Disney y OpenAI firman un acuerdo de tres años que permitirá a los usuarios crear contenido en la plataforma de generación de videos Sora utilizando más de 200 personajes icónicos de Disney, Marvel, Pixar y Star Wars.

Aunque el acuerdo tiene una cláusula de exclusividad durante un año, Disney estará libre de firmar acuerdos similares con otras empresas de inteligencia artificial (IA) después de ese plazo. Para Disney, esta alianza ofrece la oportunidad de probar las aguas con la IA generativa y su patrimonio intelectual, lo que les permitirá evaluar cómo va el acuerdo antes de perseguir acuerdos adicionales.

"No ha habido nunca una generación humana que se haya interpuesto en el camino del avance tecnológico, y no tenemos la intención de hacerlo", dijo Bob Iger, CEO de Disney, en una entrevista con CNBC. "Siempre hemos pensado que si algo va a suceder, incluyendo la disrupción de nuestros modelos de negocio actuales, entonces debemos subirnos al carro".

Curiosamente, el mismo día en que Disney anunció su acuerdo con OpenAI, la empresa envió una carta de cesación y desistimiento a Google, acusando al gigante tecnológico de infringir sus derechos de autor.
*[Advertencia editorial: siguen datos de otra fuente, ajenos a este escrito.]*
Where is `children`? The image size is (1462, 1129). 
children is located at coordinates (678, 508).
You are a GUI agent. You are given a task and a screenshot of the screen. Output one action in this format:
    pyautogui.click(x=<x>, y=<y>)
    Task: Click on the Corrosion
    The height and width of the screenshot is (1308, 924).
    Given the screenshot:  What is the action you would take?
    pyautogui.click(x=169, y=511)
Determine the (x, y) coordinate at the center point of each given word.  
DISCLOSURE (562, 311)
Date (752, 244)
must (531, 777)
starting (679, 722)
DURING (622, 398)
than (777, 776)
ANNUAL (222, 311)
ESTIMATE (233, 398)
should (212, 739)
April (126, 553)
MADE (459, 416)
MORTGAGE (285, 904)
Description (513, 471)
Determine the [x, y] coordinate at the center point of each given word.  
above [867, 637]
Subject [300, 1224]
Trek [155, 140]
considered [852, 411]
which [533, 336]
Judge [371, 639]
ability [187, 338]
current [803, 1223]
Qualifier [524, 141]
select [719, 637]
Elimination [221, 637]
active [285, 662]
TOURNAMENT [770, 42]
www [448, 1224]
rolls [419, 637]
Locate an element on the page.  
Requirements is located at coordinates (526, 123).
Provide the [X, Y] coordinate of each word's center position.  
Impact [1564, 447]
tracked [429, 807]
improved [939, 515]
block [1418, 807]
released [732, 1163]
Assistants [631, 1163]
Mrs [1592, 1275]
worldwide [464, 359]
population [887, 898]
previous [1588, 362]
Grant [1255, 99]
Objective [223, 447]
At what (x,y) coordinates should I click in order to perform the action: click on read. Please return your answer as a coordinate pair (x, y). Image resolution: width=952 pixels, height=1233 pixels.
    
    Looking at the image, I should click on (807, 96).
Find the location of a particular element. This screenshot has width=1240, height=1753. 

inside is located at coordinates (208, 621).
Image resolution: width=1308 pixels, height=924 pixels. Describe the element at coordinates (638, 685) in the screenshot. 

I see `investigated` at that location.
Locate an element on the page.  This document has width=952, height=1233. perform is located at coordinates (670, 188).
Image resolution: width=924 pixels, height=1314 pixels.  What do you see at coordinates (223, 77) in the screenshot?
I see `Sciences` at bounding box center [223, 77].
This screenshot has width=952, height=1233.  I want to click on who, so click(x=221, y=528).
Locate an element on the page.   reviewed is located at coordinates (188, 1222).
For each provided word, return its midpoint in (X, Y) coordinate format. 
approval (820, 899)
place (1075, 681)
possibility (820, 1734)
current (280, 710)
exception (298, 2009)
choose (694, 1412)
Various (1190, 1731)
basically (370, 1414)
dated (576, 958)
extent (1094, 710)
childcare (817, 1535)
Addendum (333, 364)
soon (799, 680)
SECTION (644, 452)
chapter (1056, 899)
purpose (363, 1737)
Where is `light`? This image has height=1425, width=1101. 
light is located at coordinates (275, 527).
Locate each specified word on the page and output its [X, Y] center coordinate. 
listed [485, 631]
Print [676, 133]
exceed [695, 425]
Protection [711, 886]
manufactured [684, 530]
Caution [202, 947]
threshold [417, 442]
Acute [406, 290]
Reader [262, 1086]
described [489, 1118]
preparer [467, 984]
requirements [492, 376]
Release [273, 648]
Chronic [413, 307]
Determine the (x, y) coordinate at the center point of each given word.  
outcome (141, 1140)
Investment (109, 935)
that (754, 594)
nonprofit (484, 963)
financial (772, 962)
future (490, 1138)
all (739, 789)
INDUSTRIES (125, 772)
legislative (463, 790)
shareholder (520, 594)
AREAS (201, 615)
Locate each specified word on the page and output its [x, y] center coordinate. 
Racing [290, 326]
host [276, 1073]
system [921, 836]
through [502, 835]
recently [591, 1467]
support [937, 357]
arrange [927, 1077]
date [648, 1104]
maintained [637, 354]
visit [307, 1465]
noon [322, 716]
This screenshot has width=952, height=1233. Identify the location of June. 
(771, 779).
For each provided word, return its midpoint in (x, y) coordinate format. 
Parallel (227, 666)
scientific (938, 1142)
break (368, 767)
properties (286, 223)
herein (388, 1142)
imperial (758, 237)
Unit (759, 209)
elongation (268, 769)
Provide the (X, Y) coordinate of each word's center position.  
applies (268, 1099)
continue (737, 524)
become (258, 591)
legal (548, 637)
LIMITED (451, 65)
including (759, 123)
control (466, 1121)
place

Google no confirmó ni negó las acusaciones de Disney, pero indicó que "se comunicará" con la empresa.

Análisis: ¿Es esta colaboración entre Disney y OpenAI un intento por parte de la empresa de mantener el control sobre su patrimonio intelectual en el ámbito de la inteligencia artificial? La cláusula de exclusividad durante un año puede ser vista como un esfuerzo por Disney para proteger su contenido icónico mientras evalúa cómo funciona este nuevo tipo de tecnología. Sin embargo, la carta de cesación y desistimiento enviada a Google sugiere que Disney también está buscando proteger sus intereses en el mercado de la IA. ¿Qué implicaciones tendrá esta alianza para el futuro del entretenimiento y los derechos de autor en el ámbito digital?